En el plano económico, el funcionamiento del Club Ciclista Burela es sencillo y austero. El apoyo institucional existe, pero es puntual. “A veces contamos con alguna colaboración concreta”, explica Jairo, aunque deja claro que el principal sustento del club son las cuotas de las personas socias. Estas ascienden a 30 euros al año, una cantidad que permite cubrir los gastos básicos y mantener la actividad. “Gracias a eso tenemos autonomía y no dependemos de nadie”, destaca.
El club no ofrece programas de formación específicos ni iniciativas orientadas al aprendizaje técnico, especialmente para la gente más joven. Esta ausencia responde a la propia naturaleza de la entidad. “No somos una escuela ni un club deportivo al uso”, aclara el presidente. El conocimiento se transmite de manera informal, a través de la experiencia compartida y de la convivencia. “Se aprende mucho simplemente saliendo juntos”, añade.

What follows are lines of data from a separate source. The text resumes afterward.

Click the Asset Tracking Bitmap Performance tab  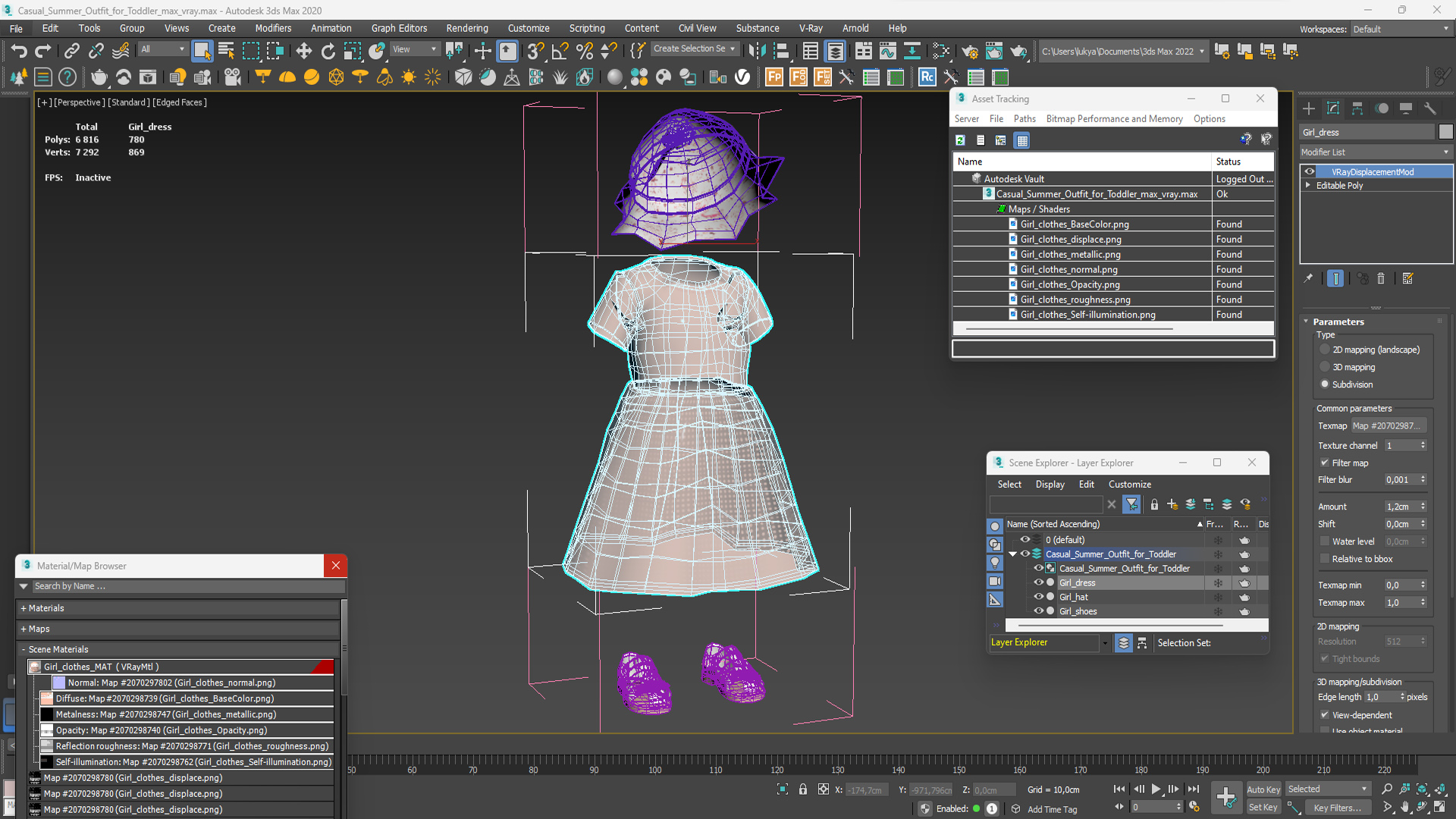(x=1113, y=118)
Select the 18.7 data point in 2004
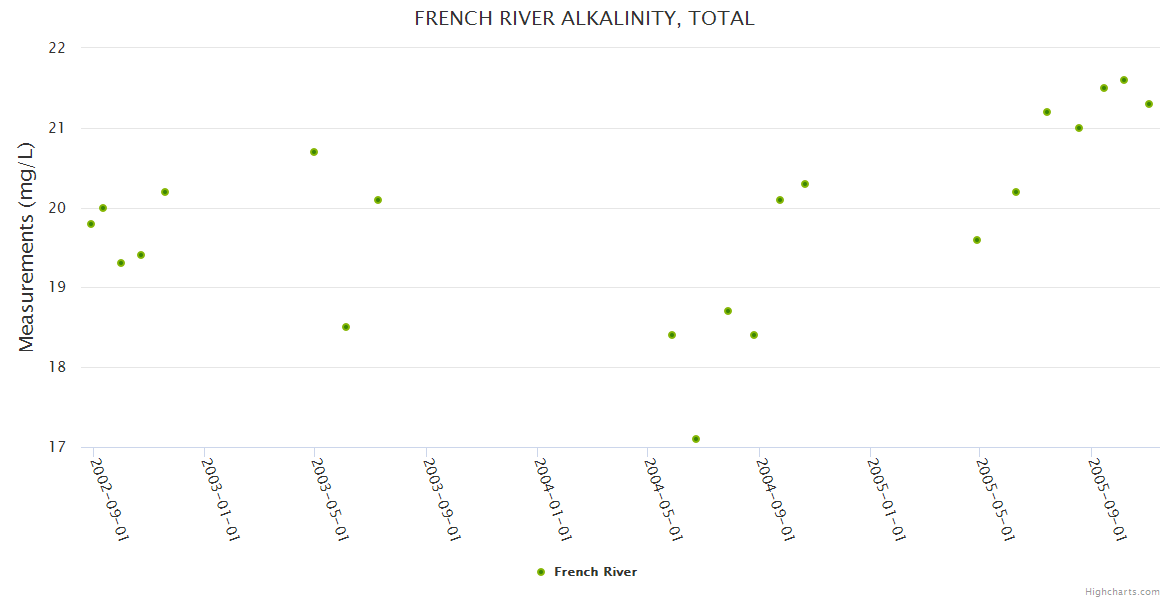1170x600 pixels. point(728,311)
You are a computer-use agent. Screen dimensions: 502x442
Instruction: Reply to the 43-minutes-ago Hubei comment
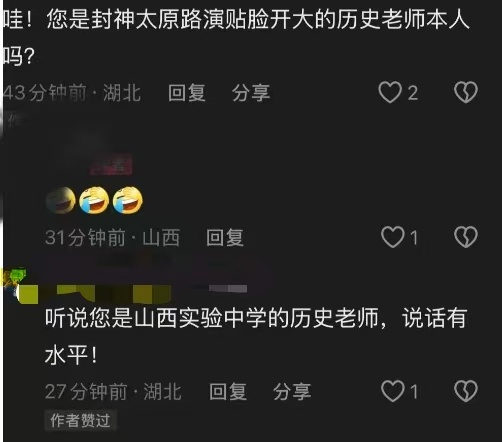click(x=187, y=92)
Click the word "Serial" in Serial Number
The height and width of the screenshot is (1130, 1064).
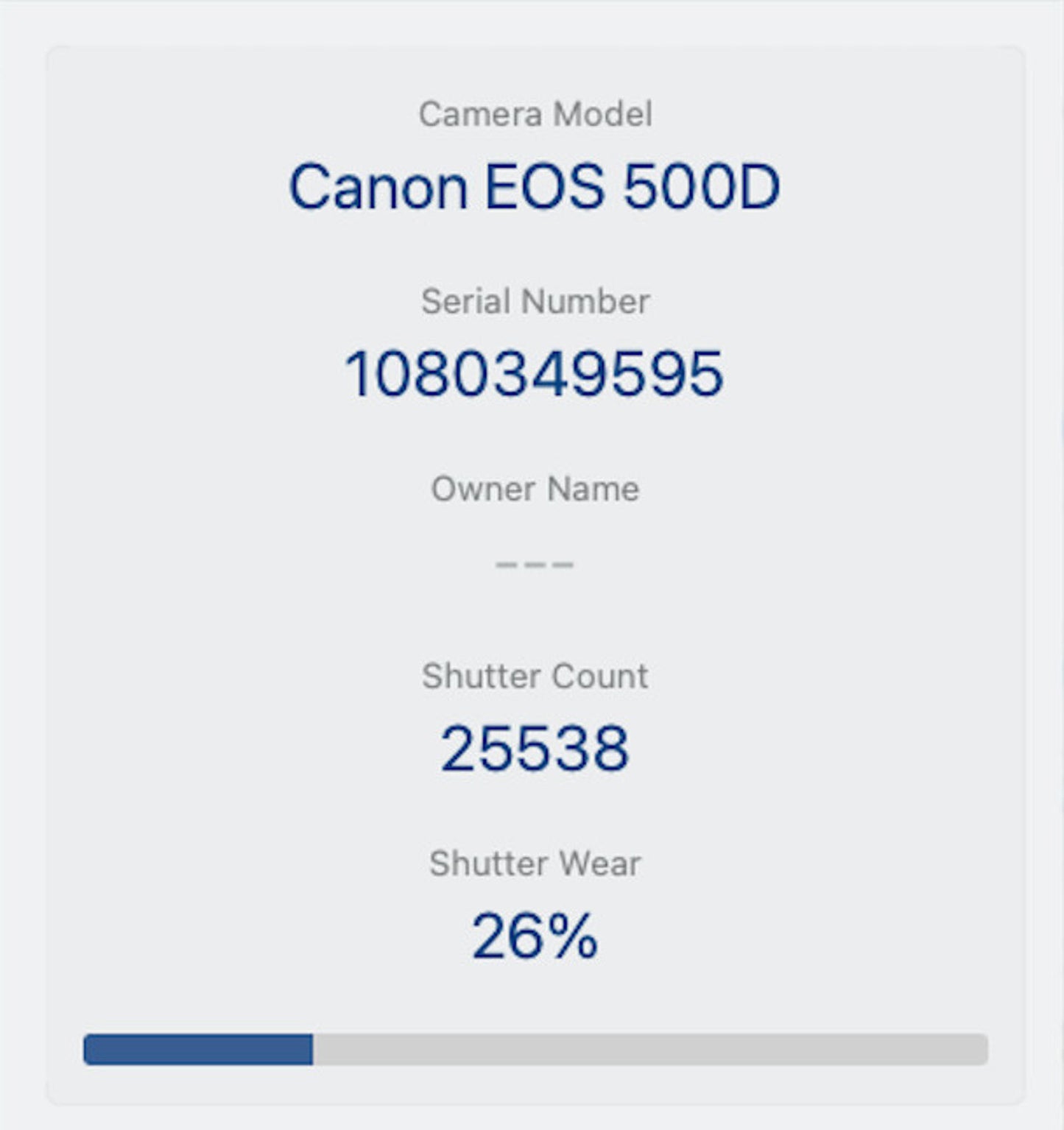pyautogui.click(x=465, y=302)
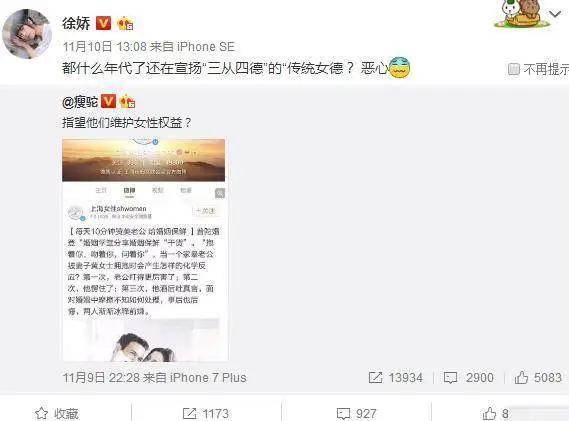The height and width of the screenshot is (421, 569).
Task: Click the membership crown badge beside 徐娇
Action: pyautogui.click(x=126, y=24)
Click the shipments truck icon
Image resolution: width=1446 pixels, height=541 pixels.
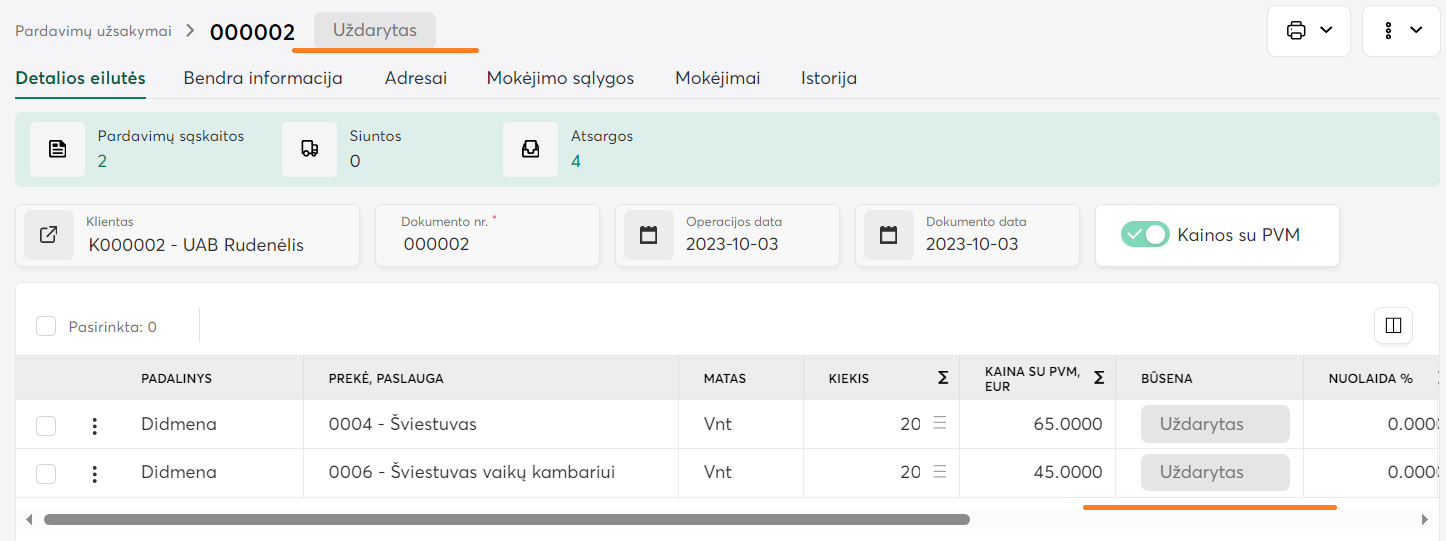click(310, 149)

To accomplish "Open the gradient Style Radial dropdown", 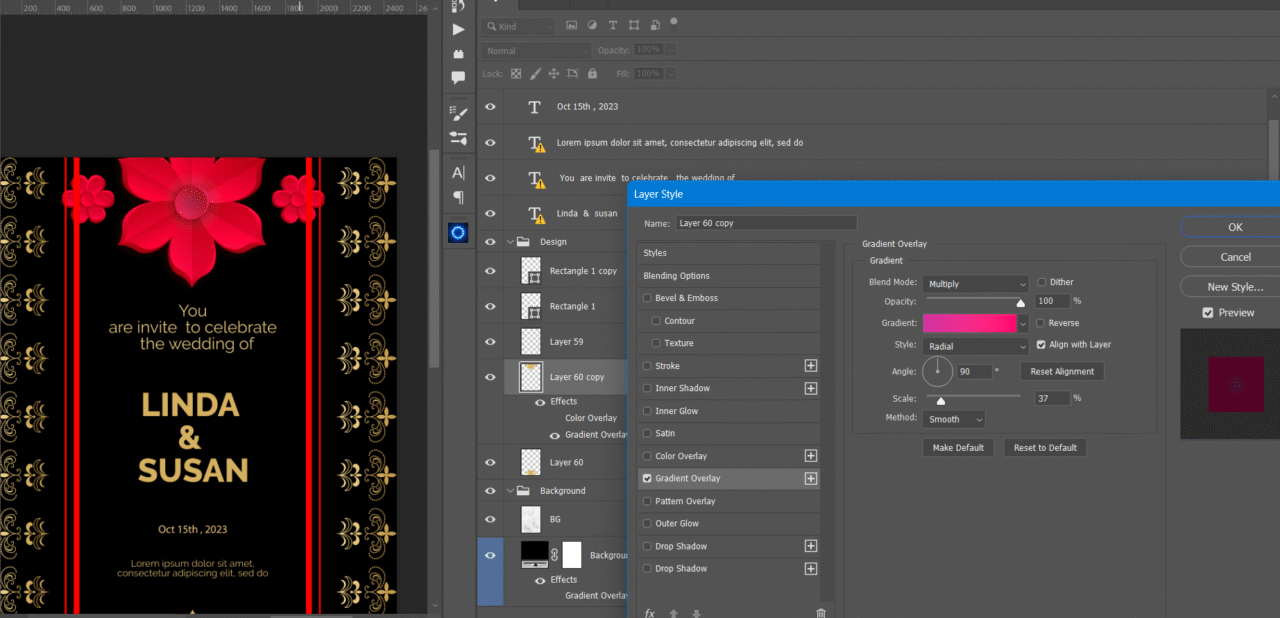I will [x=975, y=346].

Cuando se le pregunta por el mensaje que trasladaría a quien todavía no conoce el Club Ciclista Burela, Jairo no duda: “Si te gusta la bicicleta, la naturaleza y pasar buenos momentos con otras personas, este es tu sitio”. Define el club como un grupo abierto, sin exigencias ni presiones, en el que lo importante es disfrutar. “Es una buena forma de descubrir rutas nuevas y de crear lazos personales”, afirma.
EXPERIENCIAS. A la hora de recordar momentos especiales, el presidente reconoce que es difícil escoger uno solo. “Hubo muchos”, dice. Entre ellos destaca una actividad que durante años marcó el calendario estival del club: el llamado “desafío”. Se trataba de una ruta más exigente de lo habitual, diseñada para pasar todo el día en bicicleta y terminar con una cena colectiva. “Salían anécdotas para dar y tomar”, recuerda Jairo, convencido de que esas experiencias explican mejor que nada el espíritu del club. “Hay aventuras de sobra como para escribir un libro”, concluye, resumiendo más de dos décadas de pedaladas compartidas, amistad y memoria colectiva.